-- Task details --
Copy all of the data that follows without altering a word.

### Data provided ###

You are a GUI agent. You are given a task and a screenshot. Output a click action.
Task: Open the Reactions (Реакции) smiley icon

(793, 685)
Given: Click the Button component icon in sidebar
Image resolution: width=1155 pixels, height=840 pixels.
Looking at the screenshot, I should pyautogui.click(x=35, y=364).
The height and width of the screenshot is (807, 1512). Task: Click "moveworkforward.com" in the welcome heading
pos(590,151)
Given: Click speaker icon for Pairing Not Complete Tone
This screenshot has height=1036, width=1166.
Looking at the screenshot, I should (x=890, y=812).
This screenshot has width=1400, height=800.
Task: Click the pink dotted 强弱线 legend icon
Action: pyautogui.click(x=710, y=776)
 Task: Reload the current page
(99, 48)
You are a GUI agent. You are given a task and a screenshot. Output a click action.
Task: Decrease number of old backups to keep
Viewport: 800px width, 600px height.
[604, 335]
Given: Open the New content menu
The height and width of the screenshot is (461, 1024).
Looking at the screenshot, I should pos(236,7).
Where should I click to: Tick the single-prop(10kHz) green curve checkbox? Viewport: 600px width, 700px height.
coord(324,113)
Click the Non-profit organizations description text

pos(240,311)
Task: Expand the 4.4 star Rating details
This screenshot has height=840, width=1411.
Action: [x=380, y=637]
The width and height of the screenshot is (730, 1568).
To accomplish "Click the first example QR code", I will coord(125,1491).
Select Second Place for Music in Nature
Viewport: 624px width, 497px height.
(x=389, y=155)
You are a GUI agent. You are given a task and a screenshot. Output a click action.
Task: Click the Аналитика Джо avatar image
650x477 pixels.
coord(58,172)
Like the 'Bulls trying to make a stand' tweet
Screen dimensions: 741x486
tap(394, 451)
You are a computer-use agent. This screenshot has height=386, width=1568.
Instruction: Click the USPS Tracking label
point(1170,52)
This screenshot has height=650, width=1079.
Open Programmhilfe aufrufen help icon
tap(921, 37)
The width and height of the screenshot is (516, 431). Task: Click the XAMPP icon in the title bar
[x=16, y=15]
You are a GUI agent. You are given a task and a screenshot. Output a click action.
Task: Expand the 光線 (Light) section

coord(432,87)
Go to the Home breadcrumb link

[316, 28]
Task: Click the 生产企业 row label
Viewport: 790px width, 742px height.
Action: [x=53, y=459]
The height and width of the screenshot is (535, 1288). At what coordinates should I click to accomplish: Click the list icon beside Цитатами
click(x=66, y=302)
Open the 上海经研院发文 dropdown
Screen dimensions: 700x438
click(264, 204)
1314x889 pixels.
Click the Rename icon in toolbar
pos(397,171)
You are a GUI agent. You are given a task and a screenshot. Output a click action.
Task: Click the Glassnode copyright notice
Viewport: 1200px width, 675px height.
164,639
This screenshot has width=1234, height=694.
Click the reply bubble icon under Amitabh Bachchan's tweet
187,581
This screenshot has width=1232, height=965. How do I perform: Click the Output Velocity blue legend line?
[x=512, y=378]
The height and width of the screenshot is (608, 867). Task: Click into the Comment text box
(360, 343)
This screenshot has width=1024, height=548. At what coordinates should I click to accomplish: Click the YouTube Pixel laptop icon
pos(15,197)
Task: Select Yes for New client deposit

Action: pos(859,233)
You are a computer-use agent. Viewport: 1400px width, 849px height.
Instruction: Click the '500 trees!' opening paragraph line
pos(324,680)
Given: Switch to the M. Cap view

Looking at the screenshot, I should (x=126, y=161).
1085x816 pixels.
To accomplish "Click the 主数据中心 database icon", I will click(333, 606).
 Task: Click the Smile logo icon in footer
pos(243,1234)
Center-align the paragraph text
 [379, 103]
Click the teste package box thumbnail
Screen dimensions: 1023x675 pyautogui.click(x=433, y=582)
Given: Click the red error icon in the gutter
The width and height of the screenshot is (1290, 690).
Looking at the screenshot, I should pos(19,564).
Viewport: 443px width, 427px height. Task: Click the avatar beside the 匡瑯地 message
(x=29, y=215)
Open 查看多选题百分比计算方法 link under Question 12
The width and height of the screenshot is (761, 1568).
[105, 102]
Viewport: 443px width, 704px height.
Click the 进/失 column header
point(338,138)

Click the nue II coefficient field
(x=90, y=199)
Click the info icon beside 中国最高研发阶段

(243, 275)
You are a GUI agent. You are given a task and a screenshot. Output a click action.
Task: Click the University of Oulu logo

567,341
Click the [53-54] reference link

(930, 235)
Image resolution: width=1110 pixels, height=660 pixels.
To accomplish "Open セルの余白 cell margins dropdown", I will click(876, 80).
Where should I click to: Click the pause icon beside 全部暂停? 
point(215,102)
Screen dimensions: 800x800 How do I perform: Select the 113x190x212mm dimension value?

###

-- Answer for the task --
You are a GUI agent. You are given a task and a screenshot. Output a click action.
Task: Open the Reactions (Реакции) smiley icon

(793, 685)
Given: Click the Button component icon in sidebar
Image resolution: width=1155 pixels, height=840 pixels.
Looking at the screenshot, I should pyautogui.click(x=35, y=364).
The height and width of the screenshot is (807, 1512). Task: Click "moveworkforward.com" in the welcome heading
pos(590,151)
Given: Click speaker icon for Pairing Not Complete Tone
This screenshot has height=1036, width=1166.
Looking at the screenshot, I should (x=890, y=812).
This screenshot has width=1400, height=800.
Task: Click the pink dotted 强弱线 legend icon
Action: pyautogui.click(x=710, y=776)
 Task: Reload the current page
(99, 48)
You are a GUI agent. You are given a task and a screenshot. Output a click action.
Task: Decrease number of old backups to keep
Viewport: 800px width, 600px height.
[604, 335]
Given: Open the New content menu
The height and width of the screenshot is (461, 1024).
Looking at the screenshot, I should pos(236,7).
Where should I click to: Tick the single-prop(10kHz) green curve checkbox? Viewport: 600px width, 700px height.
coord(324,113)
Click the Non-profit organizations description text

pos(240,311)
Task: Expand the 4.4 star Rating details
This screenshot has height=840, width=1411.
Action: [x=380, y=637]
The width and height of the screenshot is (730, 1568).
To accomplish "Click the first example QR code", I will coord(125,1491).
Select Second Place for Music in Nature
Viewport: 624px width, 497px height.
(x=389, y=155)
You are a GUI agent. You are given a task and a screenshot. Output a click action.
Task: Click the Аналитика Джо avatar image
650x477 pixels.
coord(58,172)
Like the 'Bulls trying to make a stand' tweet
Screen dimensions: 741x486
tap(394, 451)
You are a computer-use agent. This screenshot has height=386, width=1568.
Instruction: Click the USPS Tracking label
point(1170,52)
This screenshot has height=650, width=1079.
Open Programmhilfe aufrufen help icon
tap(921, 37)
The width and height of the screenshot is (516, 431). Task: Click the XAMPP icon in the title bar
[x=16, y=15]
You are a GUI agent. You are given a task and a screenshot. Output a click action.
Task: Expand the 光線 (Light) section

coord(432,87)
Go to the Home breadcrumb link

[316, 28]
Task: Click the 生产企业 row label
Viewport: 790px width, 742px height.
Action: [x=53, y=459]
The height and width of the screenshot is (535, 1288). At what coordinates should I click to accomplish: Click the list icon beside Цитатами
click(x=66, y=302)
Open the 上海经研院发文 dropdown
Screen dimensions: 700x438
click(264, 204)
1314x889 pixels.
Click the Rename icon in toolbar
pos(397,171)
You are a GUI agent. You are given a task and a screenshot. Output a click action.
Task: Click the Glassnode copyright notice
Viewport: 1200px width, 675px height.
164,639
This screenshot has width=1234, height=694.
Click the reply bubble icon under Amitabh Bachchan's tweet
187,581
This screenshot has width=1232, height=965. How do I perform: Click the Output Velocity blue legend line?
[x=512, y=378]
The height and width of the screenshot is (608, 867). Task: Click into the Comment text box
(360, 343)
This screenshot has width=1024, height=548. At what coordinates should I click to accomplish: Click the YouTube Pixel laptop icon
pos(15,197)
Task: Select Yes for New client deposit

Action: pos(859,233)
You are a computer-use agent. Viewport: 1400px width, 849px height.
Instruction: Click the '500 trees!' opening paragraph line
pos(324,680)
Given: Switch to the M. Cap view

Looking at the screenshot, I should (x=126, y=161).
1085x816 pixels.
To accomplish "Click the 主数据中心 database icon", I will click(333, 606).
 Task: Click the Smile logo icon in footer
pos(243,1234)
Center-align the paragraph text
 [379, 103]
Click the teste package box thumbnail
Screen dimensions: 1023x675 pyautogui.click(x=433, y=582)
Given: Click the red error icon in the gutter
The width and height of the screenshot is (1290, 690).
Looking at the screenshot, I should pos(19,564).
Viewport: 443px width, 427px height. Task: Click the avatar beside the 匡瑯地 message
(x=29, y=215)
Open 查看多选题百分比计算方法 link under Question 12
The width and height of the screenshot is (761, 1568).
[105, 102]
Viewport: 443px width, 704px height.
Click the 进/失 column header
point(338,138)

Click the nue II coefficient field
(x=90, y=199)
Click the info icon beside 中国最高研发阶段

(243, 275)
You are a GUI agent. You are given a task and a screenshot. Output a click action.
Task: Click the University of Oulu logo

567,341
Click the [53-54] reference link

(930, 235)
Image resolution: width=1110 pixels, height=660 pixels.
To accomplish "Open セルの余白 cell margins dropdown", I will click(876, 80).
Where should I click to: Click the pause icon beside 全部暂停? 
point(215,102)
Screen dimensions: 800x800 How do I perform: Select the 113x190x212mm dimension value?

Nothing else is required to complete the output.